> [Material for the task]:
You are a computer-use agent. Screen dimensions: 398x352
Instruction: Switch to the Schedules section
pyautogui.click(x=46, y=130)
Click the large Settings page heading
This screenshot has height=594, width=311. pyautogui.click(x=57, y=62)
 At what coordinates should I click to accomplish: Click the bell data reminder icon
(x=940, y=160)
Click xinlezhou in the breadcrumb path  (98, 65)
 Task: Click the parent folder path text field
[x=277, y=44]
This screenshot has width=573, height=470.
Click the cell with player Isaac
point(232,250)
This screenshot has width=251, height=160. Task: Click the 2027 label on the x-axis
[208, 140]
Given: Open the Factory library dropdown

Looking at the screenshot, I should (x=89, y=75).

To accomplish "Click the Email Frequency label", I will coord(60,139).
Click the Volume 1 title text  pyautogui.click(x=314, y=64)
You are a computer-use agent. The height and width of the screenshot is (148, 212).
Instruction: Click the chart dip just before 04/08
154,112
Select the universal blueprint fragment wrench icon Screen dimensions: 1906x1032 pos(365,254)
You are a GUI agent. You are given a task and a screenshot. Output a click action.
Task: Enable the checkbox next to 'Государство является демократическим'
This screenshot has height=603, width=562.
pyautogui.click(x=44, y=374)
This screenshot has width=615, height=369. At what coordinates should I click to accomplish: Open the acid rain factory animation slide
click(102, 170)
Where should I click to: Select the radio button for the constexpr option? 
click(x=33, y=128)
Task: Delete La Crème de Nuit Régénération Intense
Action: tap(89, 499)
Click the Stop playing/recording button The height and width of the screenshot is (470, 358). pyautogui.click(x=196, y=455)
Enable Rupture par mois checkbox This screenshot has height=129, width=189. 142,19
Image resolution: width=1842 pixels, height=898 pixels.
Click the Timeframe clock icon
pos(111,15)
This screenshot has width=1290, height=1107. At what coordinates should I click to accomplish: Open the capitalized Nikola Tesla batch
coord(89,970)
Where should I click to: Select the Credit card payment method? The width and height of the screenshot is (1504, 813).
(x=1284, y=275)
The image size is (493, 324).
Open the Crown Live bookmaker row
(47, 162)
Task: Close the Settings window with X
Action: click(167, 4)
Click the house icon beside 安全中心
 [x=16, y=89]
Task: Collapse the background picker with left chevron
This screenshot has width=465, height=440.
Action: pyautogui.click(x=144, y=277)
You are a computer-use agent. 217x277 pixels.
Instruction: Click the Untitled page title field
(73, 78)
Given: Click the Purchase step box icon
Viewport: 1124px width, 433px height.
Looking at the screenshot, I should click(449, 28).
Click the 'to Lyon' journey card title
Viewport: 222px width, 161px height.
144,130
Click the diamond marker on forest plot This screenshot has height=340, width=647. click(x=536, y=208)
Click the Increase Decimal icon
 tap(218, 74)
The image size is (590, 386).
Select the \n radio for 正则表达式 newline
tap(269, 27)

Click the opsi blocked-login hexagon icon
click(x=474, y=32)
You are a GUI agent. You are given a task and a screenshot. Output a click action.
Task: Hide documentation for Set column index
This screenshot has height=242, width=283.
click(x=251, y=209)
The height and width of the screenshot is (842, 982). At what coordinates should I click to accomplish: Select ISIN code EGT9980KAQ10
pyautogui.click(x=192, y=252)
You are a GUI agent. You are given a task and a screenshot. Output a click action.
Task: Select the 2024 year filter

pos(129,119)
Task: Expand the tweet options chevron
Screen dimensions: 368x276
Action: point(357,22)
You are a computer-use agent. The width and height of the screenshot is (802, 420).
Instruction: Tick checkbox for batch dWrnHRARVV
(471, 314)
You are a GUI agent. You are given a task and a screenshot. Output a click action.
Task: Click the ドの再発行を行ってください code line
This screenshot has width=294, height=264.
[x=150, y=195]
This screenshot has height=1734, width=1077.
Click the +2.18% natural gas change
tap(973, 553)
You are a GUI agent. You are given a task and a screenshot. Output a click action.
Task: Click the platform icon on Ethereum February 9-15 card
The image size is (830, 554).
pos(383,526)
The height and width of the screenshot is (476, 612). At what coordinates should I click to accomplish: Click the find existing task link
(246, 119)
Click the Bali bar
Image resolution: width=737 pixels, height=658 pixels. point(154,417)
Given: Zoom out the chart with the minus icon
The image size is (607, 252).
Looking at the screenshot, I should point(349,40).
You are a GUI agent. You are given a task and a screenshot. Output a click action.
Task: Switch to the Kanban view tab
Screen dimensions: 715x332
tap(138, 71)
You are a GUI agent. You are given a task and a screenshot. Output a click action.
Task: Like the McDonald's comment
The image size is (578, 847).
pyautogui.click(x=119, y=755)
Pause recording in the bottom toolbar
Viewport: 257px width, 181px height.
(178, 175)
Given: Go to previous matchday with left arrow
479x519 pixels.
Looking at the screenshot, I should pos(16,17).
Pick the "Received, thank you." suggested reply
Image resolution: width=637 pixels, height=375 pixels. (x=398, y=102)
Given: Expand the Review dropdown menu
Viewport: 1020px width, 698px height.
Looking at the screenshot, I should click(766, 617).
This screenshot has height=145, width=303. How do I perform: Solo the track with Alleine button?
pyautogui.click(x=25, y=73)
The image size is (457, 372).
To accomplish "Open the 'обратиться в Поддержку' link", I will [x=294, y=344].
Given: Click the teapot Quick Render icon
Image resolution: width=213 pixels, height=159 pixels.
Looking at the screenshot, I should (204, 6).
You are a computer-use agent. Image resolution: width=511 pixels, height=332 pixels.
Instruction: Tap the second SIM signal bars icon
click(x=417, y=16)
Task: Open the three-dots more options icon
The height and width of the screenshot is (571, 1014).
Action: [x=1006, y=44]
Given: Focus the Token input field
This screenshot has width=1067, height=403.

> [Task directions]: Where does the word "Expand" appear in the records above? Return every line that holds it.

> [Reply]:
Task: Expand the tweet options chevron
Given: Expand the Review dropdown menu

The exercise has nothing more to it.